(Target position items)
## START

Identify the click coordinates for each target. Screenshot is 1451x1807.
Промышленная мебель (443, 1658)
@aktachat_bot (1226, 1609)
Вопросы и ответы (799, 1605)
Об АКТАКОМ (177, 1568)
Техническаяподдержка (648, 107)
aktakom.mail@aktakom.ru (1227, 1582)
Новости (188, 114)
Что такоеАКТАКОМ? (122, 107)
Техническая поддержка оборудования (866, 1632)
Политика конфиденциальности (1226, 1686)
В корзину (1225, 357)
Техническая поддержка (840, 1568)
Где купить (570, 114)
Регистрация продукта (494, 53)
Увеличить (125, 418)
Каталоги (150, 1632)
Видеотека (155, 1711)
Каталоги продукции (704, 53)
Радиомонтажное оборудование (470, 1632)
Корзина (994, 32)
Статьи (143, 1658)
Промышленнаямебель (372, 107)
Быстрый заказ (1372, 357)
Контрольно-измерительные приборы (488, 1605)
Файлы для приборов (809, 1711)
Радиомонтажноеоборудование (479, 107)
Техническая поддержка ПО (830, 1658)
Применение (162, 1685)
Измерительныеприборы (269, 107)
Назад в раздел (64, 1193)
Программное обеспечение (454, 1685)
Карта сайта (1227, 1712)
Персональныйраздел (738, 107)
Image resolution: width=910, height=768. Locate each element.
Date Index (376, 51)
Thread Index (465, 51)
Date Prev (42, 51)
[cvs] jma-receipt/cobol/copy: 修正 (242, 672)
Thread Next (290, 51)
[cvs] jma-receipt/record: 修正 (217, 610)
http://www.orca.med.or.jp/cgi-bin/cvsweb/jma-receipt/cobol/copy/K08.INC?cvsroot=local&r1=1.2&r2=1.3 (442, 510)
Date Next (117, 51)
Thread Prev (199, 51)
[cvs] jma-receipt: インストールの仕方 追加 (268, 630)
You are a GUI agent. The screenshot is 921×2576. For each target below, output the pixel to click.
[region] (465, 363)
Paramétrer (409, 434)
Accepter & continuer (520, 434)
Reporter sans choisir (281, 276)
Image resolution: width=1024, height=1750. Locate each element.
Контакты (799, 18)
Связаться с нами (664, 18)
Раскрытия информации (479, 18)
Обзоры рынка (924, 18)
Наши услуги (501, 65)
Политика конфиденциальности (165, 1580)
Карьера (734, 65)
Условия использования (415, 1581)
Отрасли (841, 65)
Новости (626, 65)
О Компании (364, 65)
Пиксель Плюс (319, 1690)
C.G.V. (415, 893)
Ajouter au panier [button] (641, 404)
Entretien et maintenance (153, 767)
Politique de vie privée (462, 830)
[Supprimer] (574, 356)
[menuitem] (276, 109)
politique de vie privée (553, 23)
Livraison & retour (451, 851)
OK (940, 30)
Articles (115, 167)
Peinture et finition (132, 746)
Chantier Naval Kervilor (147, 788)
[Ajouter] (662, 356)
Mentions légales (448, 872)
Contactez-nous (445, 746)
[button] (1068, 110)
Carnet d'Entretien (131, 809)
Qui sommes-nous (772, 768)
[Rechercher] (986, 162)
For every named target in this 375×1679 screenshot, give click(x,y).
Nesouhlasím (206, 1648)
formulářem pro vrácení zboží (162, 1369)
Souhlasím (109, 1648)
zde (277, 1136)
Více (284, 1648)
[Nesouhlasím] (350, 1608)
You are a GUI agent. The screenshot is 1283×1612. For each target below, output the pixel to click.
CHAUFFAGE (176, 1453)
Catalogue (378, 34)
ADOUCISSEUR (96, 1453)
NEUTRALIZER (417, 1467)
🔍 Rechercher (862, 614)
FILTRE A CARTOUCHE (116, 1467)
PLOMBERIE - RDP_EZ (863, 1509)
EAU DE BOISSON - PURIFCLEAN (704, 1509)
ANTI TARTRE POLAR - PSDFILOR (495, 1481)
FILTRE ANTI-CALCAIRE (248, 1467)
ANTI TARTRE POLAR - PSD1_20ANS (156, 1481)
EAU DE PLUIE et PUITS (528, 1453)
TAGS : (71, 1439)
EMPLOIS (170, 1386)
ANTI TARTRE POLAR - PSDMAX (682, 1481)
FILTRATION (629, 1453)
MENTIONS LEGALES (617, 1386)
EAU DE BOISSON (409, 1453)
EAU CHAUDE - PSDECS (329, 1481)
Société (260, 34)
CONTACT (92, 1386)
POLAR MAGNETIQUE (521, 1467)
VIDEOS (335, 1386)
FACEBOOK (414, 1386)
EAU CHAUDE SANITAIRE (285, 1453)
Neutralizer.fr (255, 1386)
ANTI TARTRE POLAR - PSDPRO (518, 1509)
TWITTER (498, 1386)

## END

__SHORT TASK__
Pick out every line in the items above that contains the word "Image" and copy each one. Case matters.

__RIGHT ANSWER__
Image resolution: width=910, height=768. Locate each element.
Image resolution: width=1024, height=1750. Locate each element.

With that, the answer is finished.